Kremlin: we are not joining death penalty debate after concert hall attack

By Thomson Reuters Mar 25, 2024 | 5:12 AM

MOSCOW (Reuters) – The Kremlin said on Monday it was not taking part in discussions about restoring the death penalty, broached by top allies of President Vladimir Putin in the wake of the Russia’s deadliest attack in two decades.

Gunmen men burst into the Crocus City Hall concert venue near Moscow on Friday, killing at least 137 people and wounding 182 – the worst loss of civilian life in Russia since the 2004 Beslan school siege.

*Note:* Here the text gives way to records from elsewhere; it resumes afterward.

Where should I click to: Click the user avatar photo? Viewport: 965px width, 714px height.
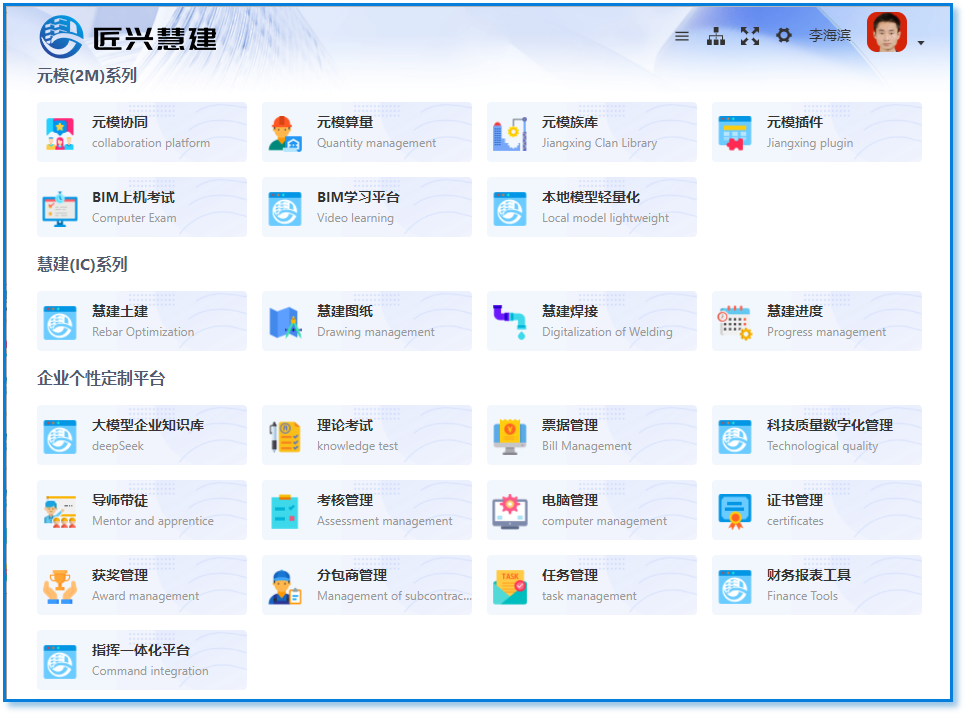tap(884, 33)
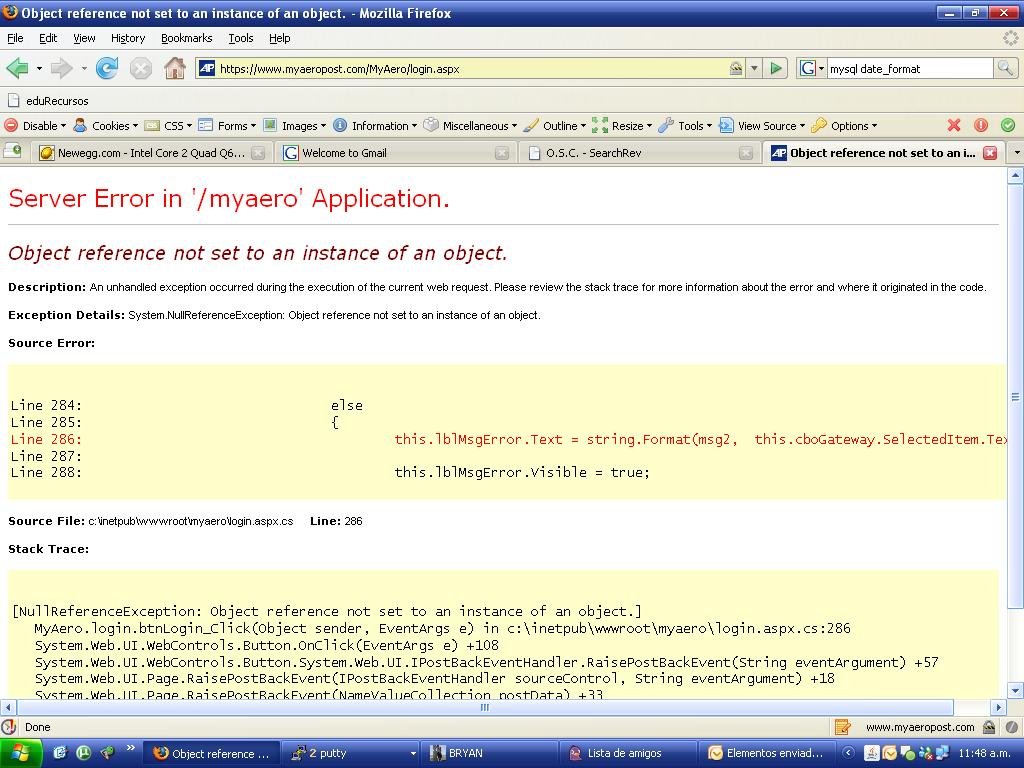Image resolution: width=1024 pixels, height=768 pixels.
Task: Click the search magnifying glass icon
Action: point(1005,68)
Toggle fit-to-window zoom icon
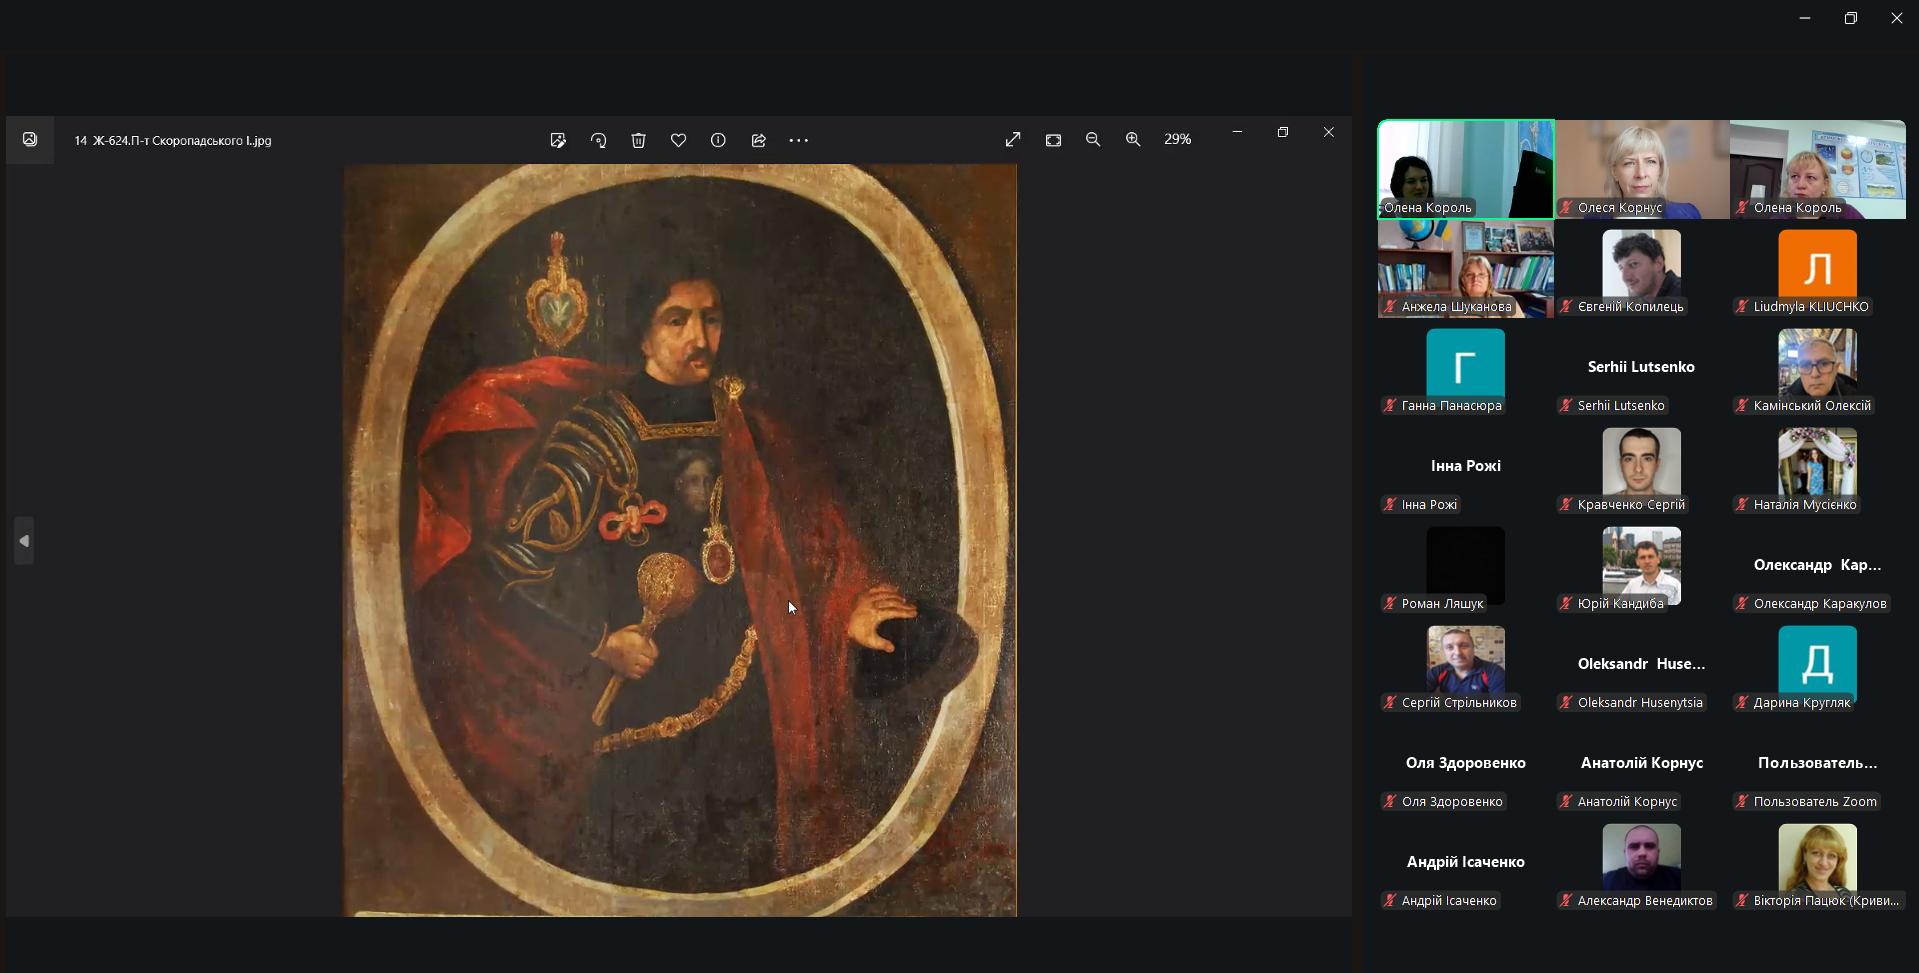1919x973 pixels. [1053, 140]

Russia has detained four men, at least one a Tajik national, who it says directly carried out the attack. The Islamic State militant group has claimed responsibility.

“Now many people are asking questions about the death penalty. This topic, of course, will be deeply, professionally, meaningfully studied,” Vladimir Vasilyev, parliamentary leader of the United Russia faction in the lower house of parliament, was quoted by the state news agency TASS media as saying on Saturday.

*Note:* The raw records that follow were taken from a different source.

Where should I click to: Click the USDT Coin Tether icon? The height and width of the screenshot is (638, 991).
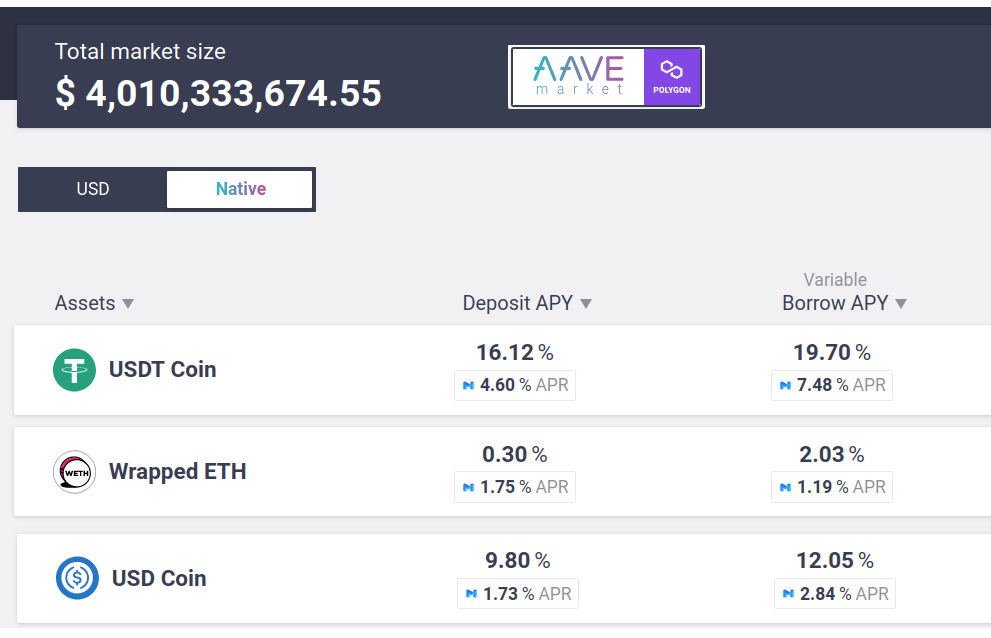point(75,370)
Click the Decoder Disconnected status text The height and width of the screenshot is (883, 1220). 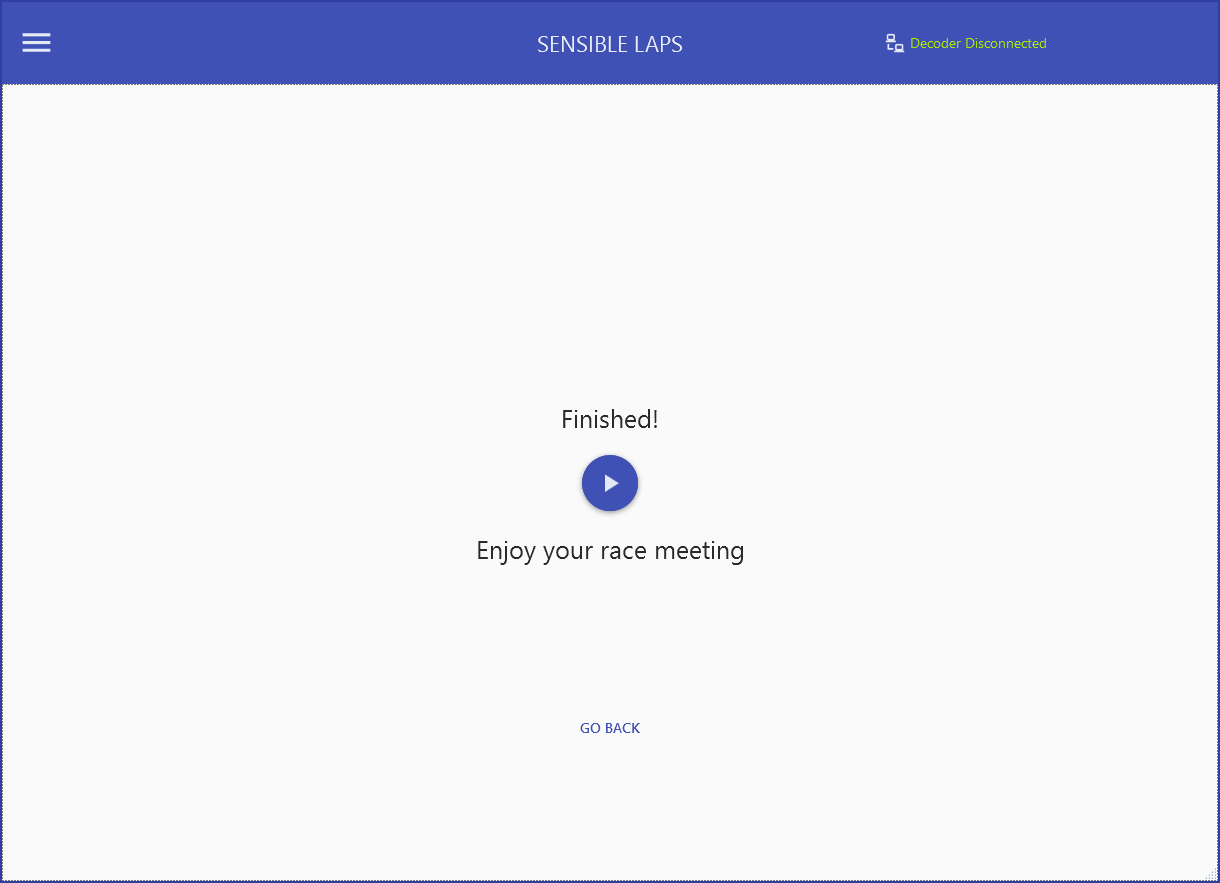(977, 43)
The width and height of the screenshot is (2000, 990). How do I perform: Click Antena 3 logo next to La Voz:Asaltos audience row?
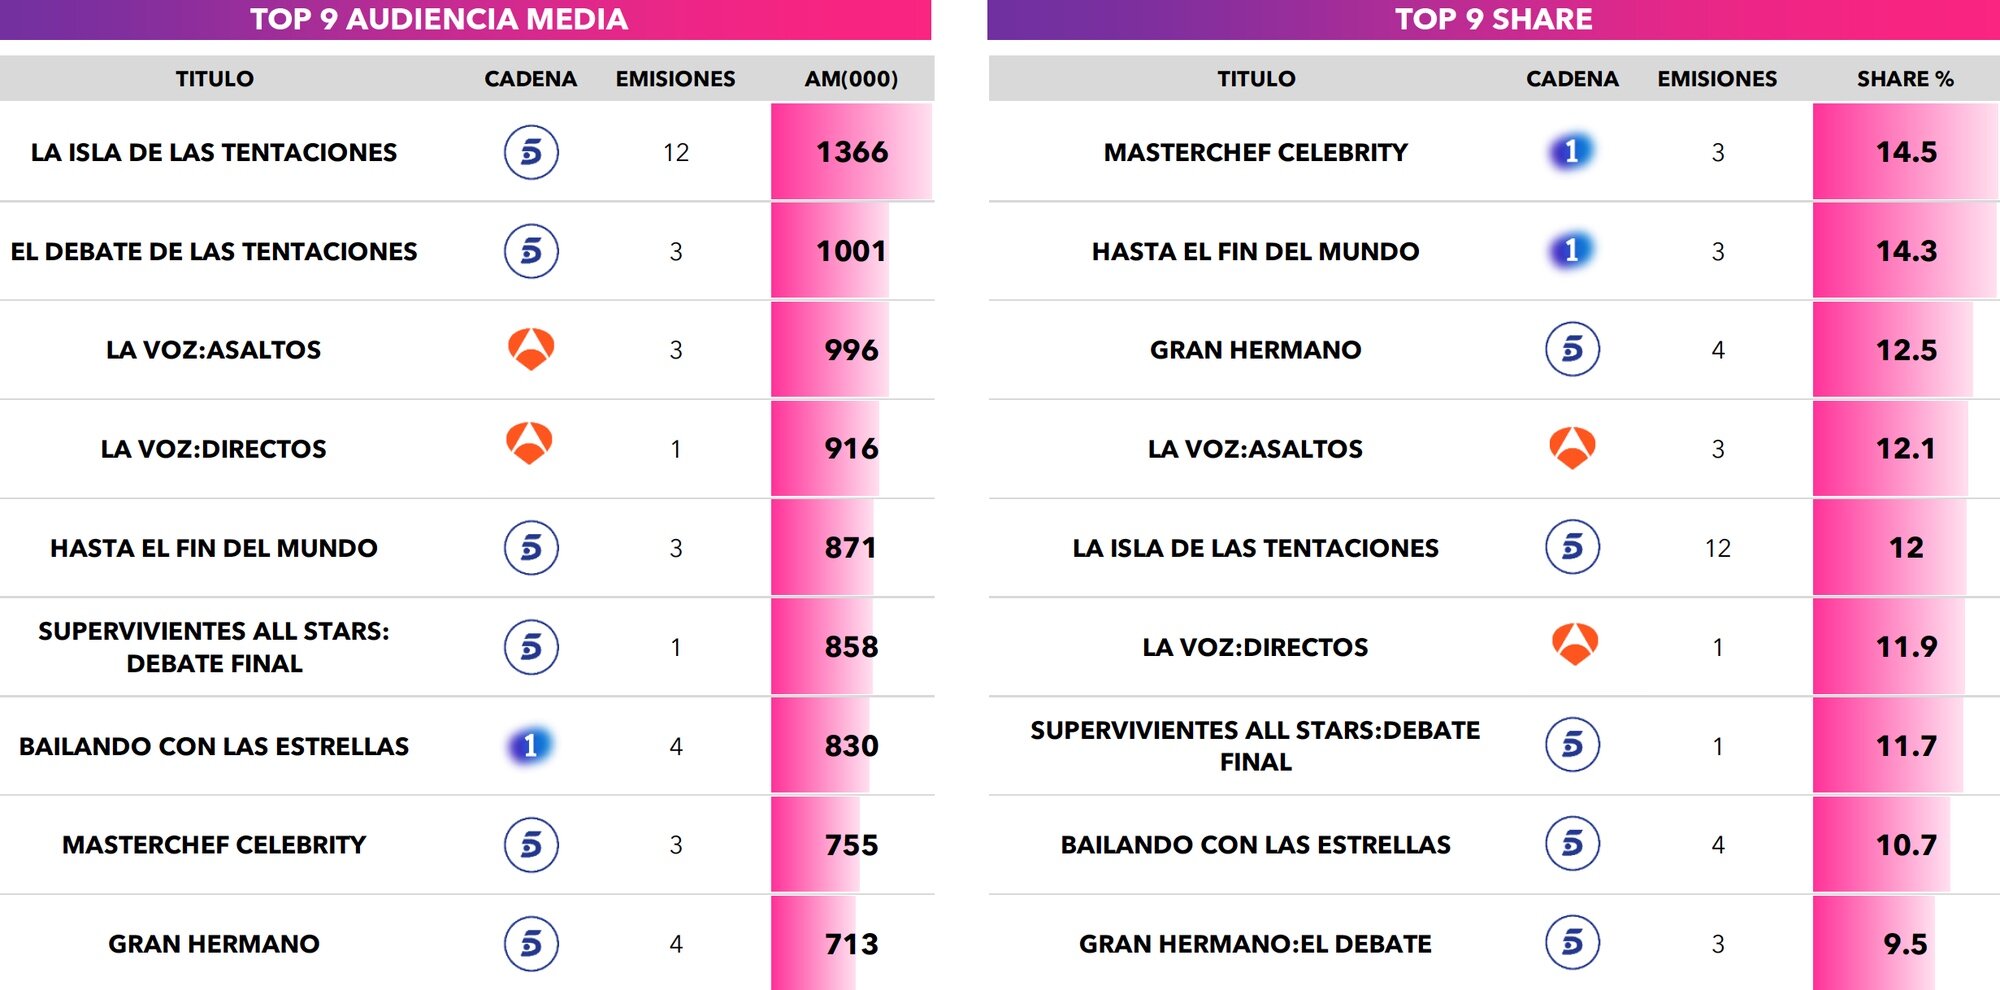coord(531,349)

Dmitry Medvedev, a Putin ally who served a term as Russia’s president and has become stridently hawkish since Russia sent its troops into Ukraine two years ago, discussed the detained suspects on his Telegram channel on Monday.

“Do they have to be killed?” he asked. “They have to be. And will be.”

The Kremlin said it would not participate in conversations about lifting the moratorium on the death penalty.

“We are not taking part in this discussion at the moment,” Kremlin spokesman Dmitry Peskov told reporters at a daily briefing.

Capital punishment is legal in Russia but no executions have been carried out since 1996, when President Boris Yeltsin issued a decree establishing a de-facto moratorium, which was explicitly confirmed by the Constitutional Court in 1999.

Russia’s penal code currently allows for the death penalty for five offences: murder, genocide, and attempted murder of either a judge, police officer or state official.